Architect Sinan’s house bringing in tourists to small town

Architect Sinan’s house bringing in tourists to small town

KAYSERİ - Anadolu Agency
Architect Sinan’s house bringing in tourists to small town

Mimar Sinan’s House in Ağırnas is a 4,505-square-meter closed area with spaces underground. The house was restored three years ago and now open to tourism. AA photo

The house where Mimar Sinan was born and grew up in the Central Anatolian province of Kayseri’s Ağırnas neighborhood is becoming a tourist destination in the region for people interested in seeing the roots of the Ottoman Empire’s most famous architect.

Mimar Sinan was the head architect in the Ottoman Empire for nearly 50 years, putting his stamp on some of the empire’s most famous buildings. His house in Ağırnas, 27 kilometers away from Kayseri, is one of the main draws helping promote the small district.

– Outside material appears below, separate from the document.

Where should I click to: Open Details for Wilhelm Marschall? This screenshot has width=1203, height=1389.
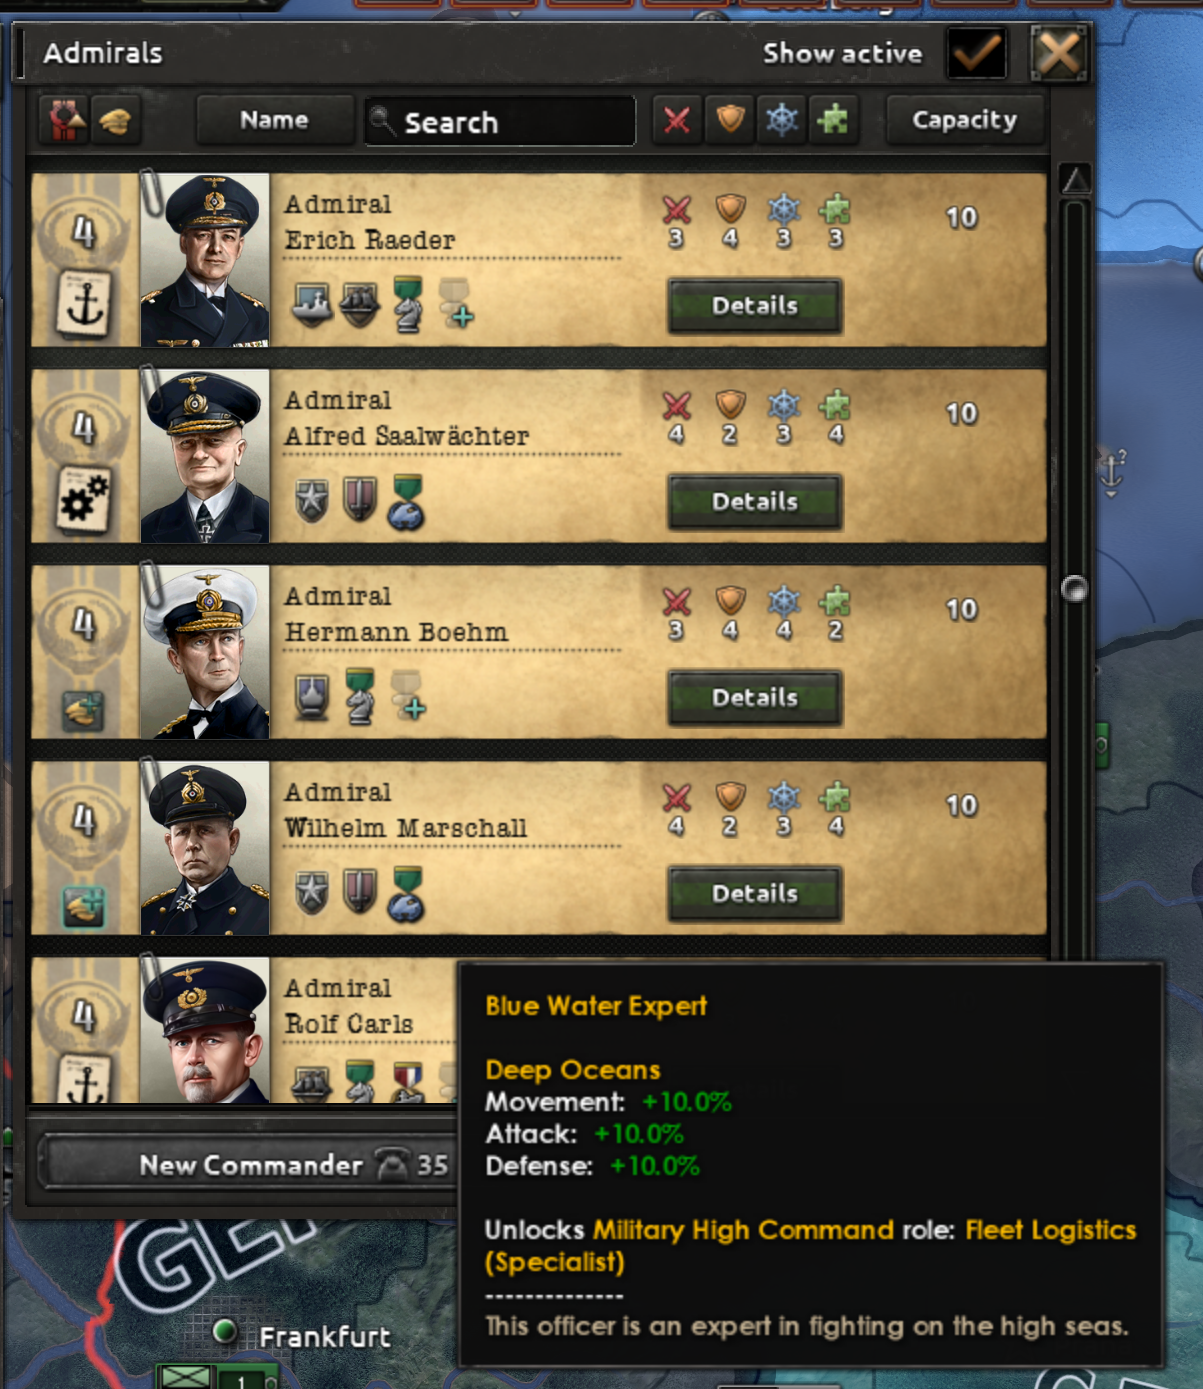tap(755, 893)

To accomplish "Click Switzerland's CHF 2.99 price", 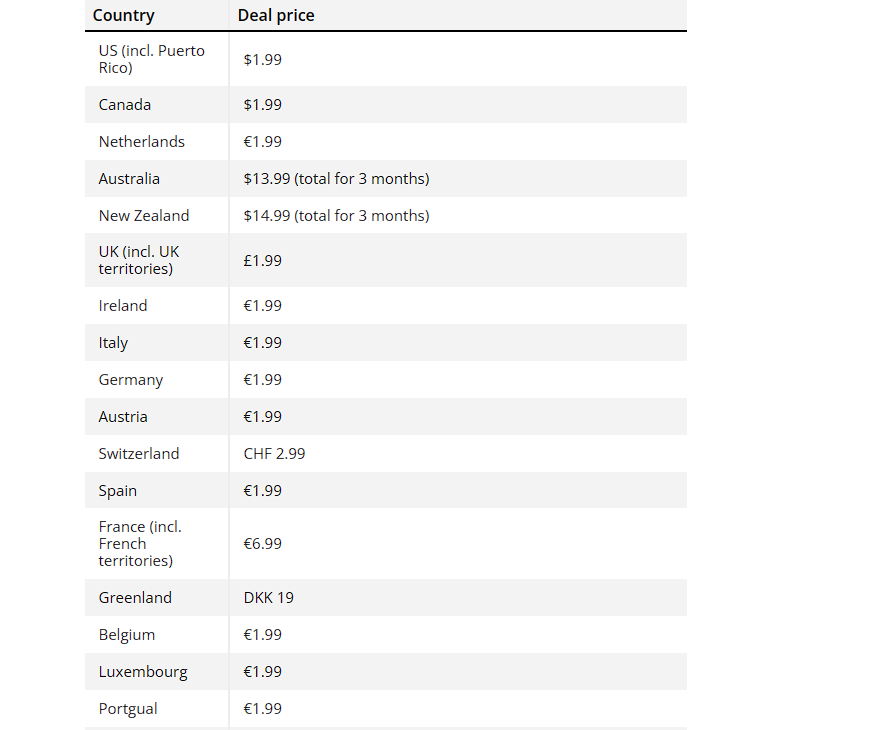I will point(274,454).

After some restoration work, the house has taken a prominent place on tourists’ itineraries.

A municipal police officer, 43-year-old Mustafa Özçelik, voluntarily welcomes and guides people who want to visit the house.

Relating one story from 3.5 years ago, Özçelik said: “I was sent by the municipality to welcome the first guests to the house. I did not have a mission like this. The guests were a academic couple. They were talking about Mimar Sinan. They asked a few questions and I could not answer. They asked me whether I was a local of Ağırnas. When I said yes, they found it strange. I felt very sorry because I could not answer questions about Mimar Sinan even though I am a local. The world knows him, but I didn’t. Then I studied just like preparing for university exams. I learned about him from various resources. Now I share my knowledge with people visiting the house. The academic couple visited the house once again and was surprised by my knowledge about him. I can answer all questions about Mimar Sinan.”

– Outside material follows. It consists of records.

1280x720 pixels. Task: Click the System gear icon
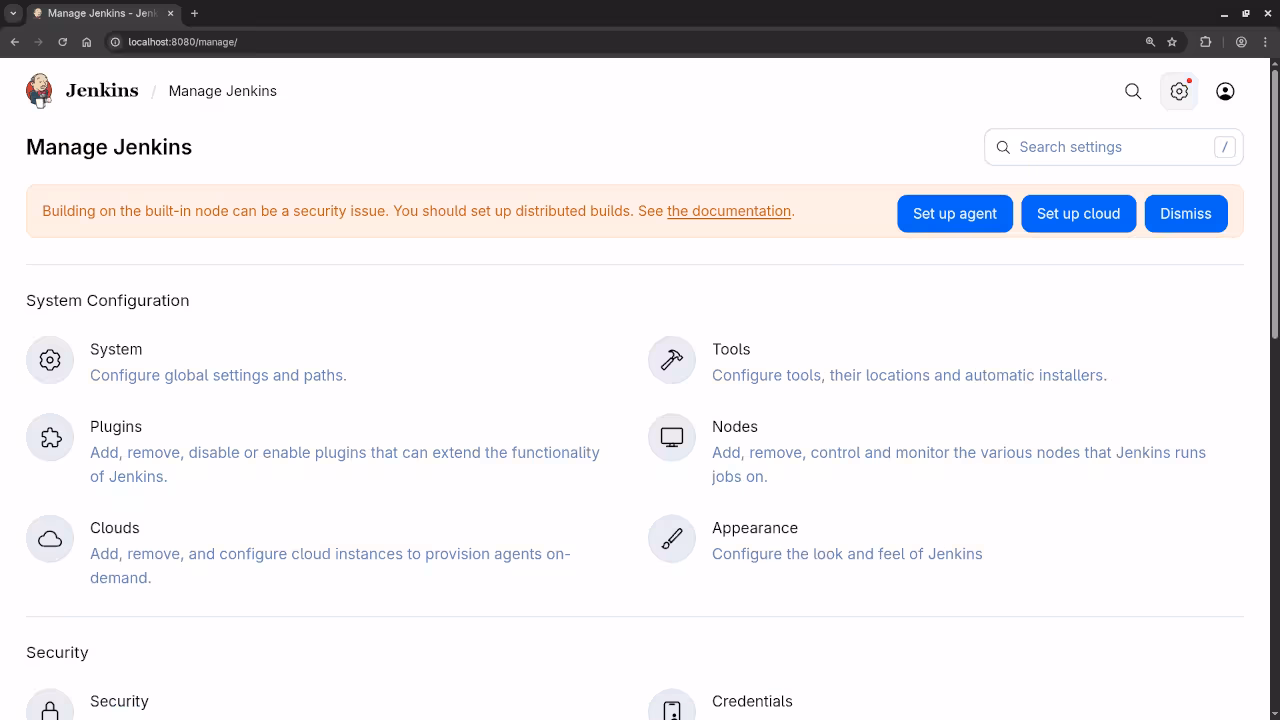click(50, 360)
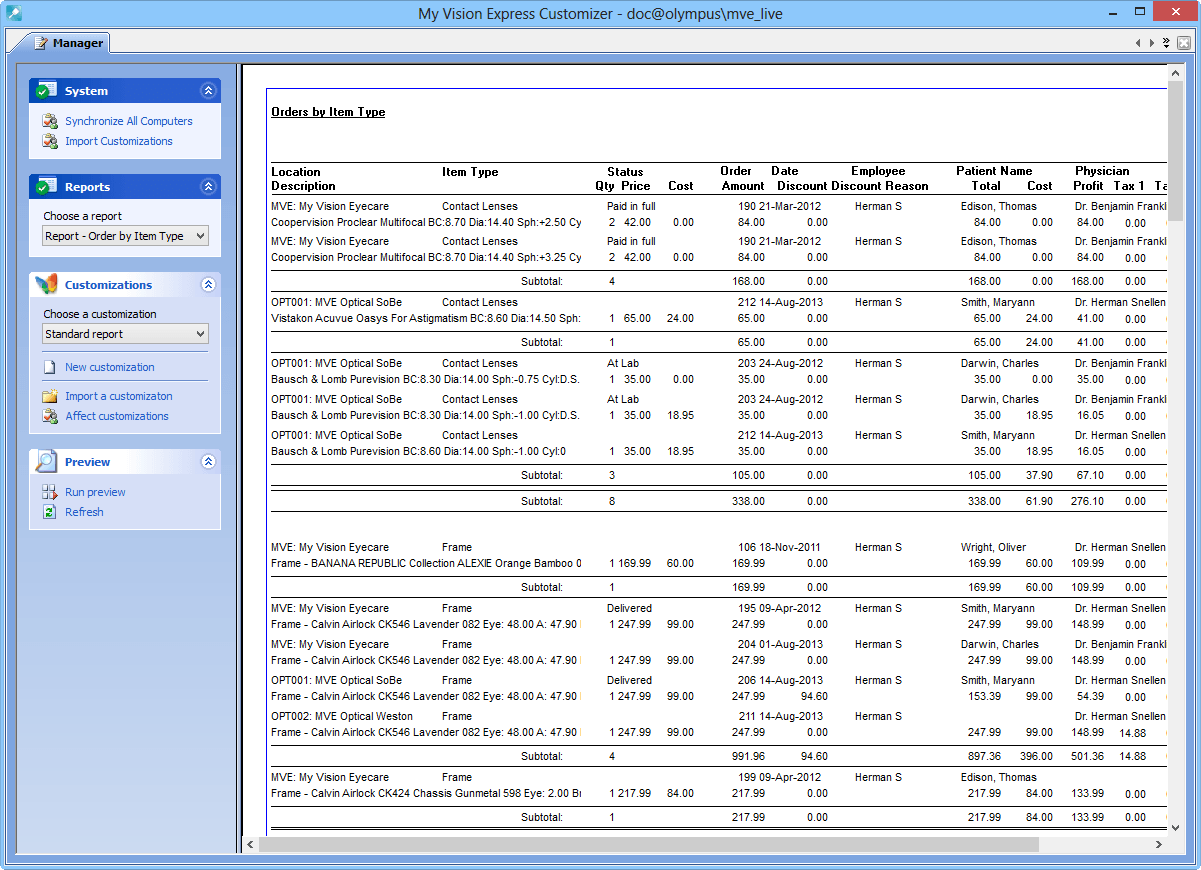This screenshot has height=870, width=1201.
Task: Open the Standard report customization dropdown
Action: point(200,333)
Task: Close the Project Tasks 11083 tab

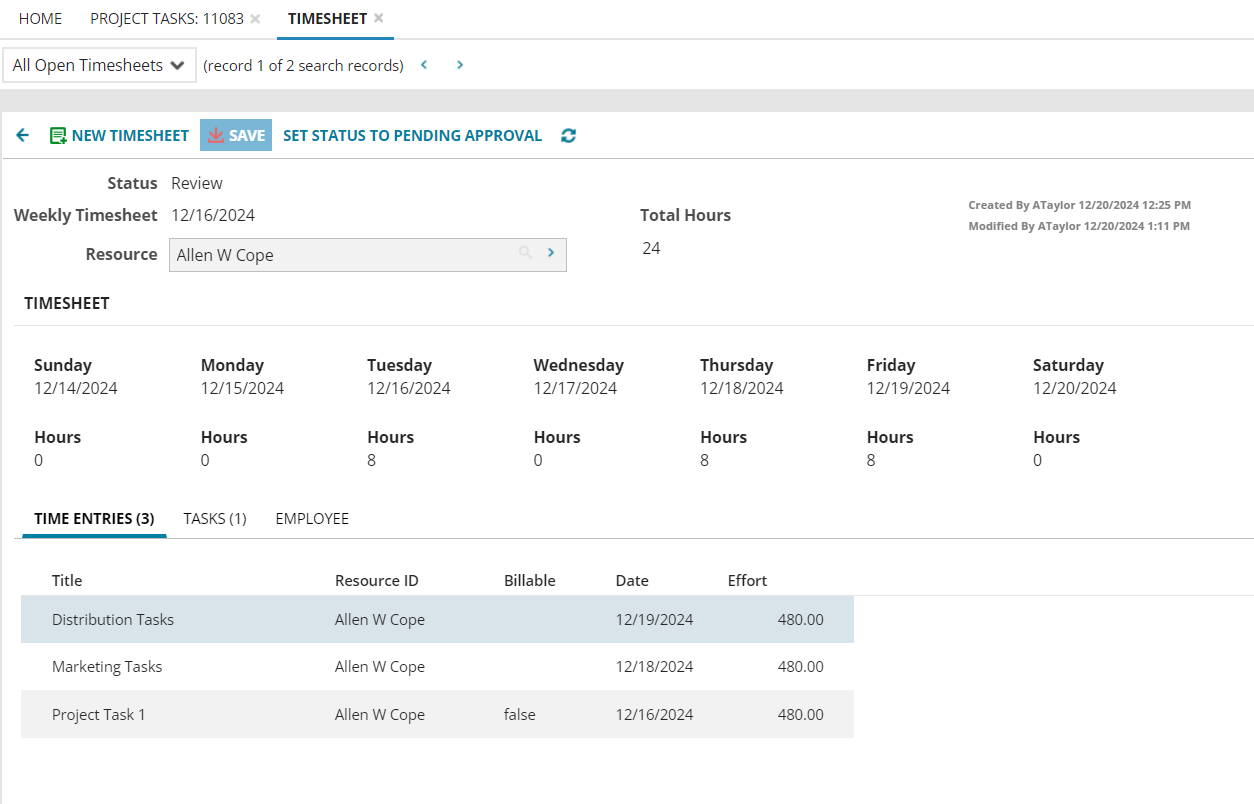Action: click(x=256, y=17)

A guide for state officials

Complaining about misinformation about the life of Mimar Sinan, Özçelik said he learned about him from “Tezküretü’l Bünyan” and “Tezküretü’l Ebniye,” two Ottoman-era texts that include important information about the architect, as well as reading books by Afet İnan, a late Turkish historian and sociologist.

He said he was now guiding many guests through the house. “I am proud of this mission. I guided President Abdullah Gül in 2011. His bodyguards were hesitant at first since I am a municipal police officer, but I persuaded them with a good presentation. I also guide many state officials visiting the town. I am continuing to do my own job while serving as a guide.”

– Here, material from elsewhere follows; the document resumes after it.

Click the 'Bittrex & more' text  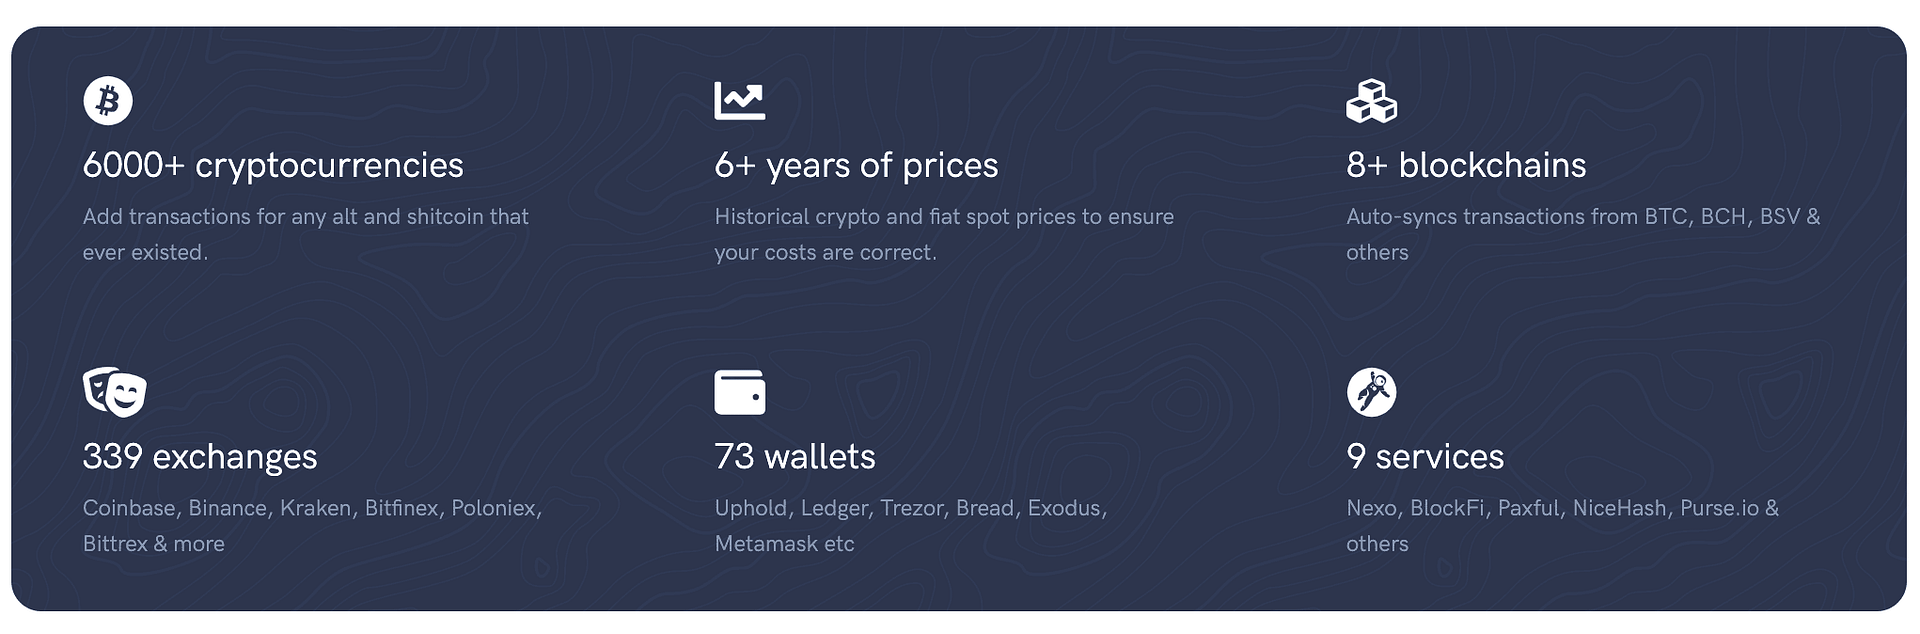154,544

Özçelik said the house where Mimar Sinan was born was a 4,505-square-meter closed area with spaces underground.

“The house was restored three years ago with the contributions of institutions. Documents show that the house was built in the 1400s. The upper part of the house is not the place where he was born. It is the place where his grandchildren lived. He was born and lived in the lower part. Besides a living area for a family, there is an underground part or a cellar. Food was kept there or people hid from enemies there. These underground parts exist in all houses here. We display some of the works by Mimar Sinan and some of his belongings,” Özçelik said. “Ağırnas is known for its stonemasonry. Many architects were born here and the most famous one if Sinan.”